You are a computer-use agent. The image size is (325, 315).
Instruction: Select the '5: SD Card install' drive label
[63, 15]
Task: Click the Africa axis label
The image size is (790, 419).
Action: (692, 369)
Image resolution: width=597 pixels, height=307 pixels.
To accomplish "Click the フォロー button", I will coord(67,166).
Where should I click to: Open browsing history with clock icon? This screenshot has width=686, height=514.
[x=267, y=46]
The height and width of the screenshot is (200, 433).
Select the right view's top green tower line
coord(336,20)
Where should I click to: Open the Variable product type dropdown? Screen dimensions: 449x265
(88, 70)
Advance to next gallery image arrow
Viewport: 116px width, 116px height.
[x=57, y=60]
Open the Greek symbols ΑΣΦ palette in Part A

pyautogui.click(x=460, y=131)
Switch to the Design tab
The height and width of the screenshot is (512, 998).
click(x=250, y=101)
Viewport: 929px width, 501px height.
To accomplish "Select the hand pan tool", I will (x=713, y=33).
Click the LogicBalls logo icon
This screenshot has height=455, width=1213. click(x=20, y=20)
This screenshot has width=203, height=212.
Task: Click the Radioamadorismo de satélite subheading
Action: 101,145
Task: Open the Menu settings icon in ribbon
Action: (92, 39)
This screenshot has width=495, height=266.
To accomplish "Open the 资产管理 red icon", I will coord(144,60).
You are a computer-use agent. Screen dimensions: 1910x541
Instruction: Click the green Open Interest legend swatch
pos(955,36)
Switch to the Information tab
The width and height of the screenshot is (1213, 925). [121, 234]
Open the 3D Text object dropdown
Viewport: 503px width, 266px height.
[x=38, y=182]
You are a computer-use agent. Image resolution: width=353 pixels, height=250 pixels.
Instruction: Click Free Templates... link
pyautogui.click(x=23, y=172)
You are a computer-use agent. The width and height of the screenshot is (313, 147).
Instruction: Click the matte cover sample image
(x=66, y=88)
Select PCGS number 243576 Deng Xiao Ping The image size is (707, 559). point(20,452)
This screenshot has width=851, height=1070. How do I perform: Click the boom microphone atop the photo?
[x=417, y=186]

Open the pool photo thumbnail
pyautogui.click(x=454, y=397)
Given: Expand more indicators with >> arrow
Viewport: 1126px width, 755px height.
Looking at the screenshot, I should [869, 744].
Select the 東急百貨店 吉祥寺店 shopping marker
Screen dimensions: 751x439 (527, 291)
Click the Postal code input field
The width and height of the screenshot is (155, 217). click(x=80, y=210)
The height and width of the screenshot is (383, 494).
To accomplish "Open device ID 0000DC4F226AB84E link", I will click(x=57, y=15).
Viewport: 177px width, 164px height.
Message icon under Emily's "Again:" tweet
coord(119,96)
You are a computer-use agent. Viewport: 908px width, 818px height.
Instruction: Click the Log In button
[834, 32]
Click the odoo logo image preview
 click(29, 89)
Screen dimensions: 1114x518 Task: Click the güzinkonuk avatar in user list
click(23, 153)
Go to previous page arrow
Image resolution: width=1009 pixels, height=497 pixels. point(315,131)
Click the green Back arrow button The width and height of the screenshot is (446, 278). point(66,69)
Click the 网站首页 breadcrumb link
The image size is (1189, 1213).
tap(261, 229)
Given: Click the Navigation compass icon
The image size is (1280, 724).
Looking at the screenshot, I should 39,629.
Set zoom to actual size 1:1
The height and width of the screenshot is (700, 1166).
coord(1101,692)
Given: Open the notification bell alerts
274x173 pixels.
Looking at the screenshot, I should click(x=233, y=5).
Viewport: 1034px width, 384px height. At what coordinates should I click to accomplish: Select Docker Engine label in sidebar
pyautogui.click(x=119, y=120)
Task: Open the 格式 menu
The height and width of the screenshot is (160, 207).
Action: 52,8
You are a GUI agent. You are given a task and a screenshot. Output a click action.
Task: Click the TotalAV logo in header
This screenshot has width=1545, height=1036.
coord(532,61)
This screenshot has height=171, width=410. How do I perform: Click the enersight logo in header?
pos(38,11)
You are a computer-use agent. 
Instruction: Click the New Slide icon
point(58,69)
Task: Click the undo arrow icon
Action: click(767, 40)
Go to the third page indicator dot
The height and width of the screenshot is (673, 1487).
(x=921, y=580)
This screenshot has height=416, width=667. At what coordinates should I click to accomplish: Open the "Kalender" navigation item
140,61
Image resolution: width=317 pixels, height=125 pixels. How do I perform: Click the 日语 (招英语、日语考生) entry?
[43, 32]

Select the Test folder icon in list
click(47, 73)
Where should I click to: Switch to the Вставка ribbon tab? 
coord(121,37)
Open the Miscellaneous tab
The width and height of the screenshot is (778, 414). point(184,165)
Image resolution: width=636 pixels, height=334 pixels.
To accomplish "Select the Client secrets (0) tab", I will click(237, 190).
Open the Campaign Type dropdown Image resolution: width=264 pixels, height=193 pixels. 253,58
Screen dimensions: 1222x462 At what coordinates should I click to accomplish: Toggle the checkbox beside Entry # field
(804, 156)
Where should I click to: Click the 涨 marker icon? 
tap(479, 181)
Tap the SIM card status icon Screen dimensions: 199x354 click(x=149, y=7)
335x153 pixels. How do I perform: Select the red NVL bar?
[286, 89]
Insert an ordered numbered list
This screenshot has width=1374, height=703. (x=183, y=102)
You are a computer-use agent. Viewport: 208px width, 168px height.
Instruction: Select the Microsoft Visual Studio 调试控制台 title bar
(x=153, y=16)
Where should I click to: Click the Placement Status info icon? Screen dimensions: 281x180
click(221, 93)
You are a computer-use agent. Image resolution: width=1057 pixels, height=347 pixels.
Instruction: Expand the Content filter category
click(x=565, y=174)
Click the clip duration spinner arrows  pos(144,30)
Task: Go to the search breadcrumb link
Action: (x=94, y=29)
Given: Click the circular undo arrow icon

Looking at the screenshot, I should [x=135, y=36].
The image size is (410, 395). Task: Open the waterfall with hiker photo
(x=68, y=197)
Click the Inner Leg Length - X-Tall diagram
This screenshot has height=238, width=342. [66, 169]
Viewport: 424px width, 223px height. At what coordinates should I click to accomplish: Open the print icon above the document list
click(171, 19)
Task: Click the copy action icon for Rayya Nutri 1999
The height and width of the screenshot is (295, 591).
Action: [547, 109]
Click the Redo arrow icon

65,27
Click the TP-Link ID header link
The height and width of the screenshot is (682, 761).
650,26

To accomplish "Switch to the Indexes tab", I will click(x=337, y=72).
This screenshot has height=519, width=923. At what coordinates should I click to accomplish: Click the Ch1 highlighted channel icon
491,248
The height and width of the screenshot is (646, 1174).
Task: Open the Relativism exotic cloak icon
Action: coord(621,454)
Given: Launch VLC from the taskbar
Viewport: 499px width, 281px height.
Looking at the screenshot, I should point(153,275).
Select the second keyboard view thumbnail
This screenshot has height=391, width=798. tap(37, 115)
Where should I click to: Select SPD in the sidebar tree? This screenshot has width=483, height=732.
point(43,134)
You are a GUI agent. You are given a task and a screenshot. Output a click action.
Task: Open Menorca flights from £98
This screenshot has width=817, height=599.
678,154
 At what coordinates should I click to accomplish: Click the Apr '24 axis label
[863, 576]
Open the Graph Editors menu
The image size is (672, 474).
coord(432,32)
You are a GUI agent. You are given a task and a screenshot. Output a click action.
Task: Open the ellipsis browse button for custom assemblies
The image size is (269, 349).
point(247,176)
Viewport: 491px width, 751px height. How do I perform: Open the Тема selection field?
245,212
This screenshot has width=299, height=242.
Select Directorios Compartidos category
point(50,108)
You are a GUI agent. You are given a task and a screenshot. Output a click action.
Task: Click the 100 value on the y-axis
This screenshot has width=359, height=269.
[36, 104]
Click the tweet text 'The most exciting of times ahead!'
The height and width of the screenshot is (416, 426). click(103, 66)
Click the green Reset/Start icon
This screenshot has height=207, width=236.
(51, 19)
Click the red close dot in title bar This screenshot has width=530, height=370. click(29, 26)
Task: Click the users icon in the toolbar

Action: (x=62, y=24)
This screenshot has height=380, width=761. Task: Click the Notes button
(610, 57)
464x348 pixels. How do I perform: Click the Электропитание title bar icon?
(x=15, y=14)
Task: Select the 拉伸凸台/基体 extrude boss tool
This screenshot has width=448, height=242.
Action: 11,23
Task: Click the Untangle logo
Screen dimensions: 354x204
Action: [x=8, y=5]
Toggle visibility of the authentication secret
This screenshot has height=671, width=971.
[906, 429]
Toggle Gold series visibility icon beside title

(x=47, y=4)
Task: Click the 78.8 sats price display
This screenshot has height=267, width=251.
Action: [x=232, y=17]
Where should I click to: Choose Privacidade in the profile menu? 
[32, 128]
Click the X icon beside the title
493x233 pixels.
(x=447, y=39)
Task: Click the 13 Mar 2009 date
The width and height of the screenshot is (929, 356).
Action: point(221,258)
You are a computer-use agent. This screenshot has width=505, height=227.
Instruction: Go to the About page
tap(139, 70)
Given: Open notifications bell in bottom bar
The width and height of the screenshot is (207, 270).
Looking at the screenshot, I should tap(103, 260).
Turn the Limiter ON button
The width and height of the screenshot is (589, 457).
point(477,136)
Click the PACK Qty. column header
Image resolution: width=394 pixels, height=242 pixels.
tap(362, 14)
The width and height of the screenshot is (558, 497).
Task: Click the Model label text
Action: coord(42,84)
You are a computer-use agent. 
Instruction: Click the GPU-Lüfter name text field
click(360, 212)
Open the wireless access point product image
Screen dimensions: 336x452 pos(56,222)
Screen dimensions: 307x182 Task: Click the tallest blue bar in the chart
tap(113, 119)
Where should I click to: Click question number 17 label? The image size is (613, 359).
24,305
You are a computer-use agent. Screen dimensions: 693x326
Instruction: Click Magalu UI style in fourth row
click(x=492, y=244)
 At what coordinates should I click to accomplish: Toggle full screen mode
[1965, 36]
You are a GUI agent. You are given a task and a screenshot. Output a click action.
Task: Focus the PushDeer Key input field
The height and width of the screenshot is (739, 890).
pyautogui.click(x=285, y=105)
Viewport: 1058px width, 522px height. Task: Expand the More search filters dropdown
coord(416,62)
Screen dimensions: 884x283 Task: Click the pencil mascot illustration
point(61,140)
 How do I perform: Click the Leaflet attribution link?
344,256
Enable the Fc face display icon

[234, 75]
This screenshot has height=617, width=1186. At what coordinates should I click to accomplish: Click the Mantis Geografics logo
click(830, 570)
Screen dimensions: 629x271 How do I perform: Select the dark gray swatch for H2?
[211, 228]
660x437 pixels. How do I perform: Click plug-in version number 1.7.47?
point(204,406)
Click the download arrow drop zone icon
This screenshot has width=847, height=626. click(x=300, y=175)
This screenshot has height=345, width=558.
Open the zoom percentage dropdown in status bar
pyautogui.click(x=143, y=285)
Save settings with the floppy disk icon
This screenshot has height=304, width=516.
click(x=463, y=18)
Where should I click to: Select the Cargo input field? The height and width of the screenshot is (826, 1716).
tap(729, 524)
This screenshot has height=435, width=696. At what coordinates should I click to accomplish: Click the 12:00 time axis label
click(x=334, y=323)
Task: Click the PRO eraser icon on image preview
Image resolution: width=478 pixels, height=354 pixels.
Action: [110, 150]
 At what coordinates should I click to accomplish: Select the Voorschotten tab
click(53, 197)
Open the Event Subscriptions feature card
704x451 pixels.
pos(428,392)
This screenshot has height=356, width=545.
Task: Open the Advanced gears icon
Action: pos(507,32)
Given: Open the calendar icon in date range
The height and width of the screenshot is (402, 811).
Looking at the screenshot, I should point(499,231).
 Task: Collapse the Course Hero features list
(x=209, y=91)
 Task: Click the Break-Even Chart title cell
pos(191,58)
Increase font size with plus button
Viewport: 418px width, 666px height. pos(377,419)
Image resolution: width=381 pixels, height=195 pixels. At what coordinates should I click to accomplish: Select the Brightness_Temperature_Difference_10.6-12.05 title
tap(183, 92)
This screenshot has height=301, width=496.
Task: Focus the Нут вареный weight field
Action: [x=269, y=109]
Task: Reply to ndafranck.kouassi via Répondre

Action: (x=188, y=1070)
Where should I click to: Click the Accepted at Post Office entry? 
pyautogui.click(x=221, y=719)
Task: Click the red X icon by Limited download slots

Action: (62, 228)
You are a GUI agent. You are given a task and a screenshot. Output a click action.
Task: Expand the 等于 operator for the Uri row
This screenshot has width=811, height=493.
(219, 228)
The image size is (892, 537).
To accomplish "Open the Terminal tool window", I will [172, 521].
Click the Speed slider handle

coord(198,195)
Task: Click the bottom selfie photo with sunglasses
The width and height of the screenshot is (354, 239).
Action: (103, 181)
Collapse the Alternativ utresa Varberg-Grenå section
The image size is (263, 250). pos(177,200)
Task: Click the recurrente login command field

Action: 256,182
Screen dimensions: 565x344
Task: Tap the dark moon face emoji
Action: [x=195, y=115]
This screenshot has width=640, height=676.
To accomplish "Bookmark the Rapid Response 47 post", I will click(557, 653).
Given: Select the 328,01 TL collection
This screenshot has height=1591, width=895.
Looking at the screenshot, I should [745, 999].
# # # #
*Task statement*: Look through the material above for the string "date" and copy each line that has it.

*Exercise response*:
Task: Click the 13 Mar 2009 date
Given: Open the calendar icon in date range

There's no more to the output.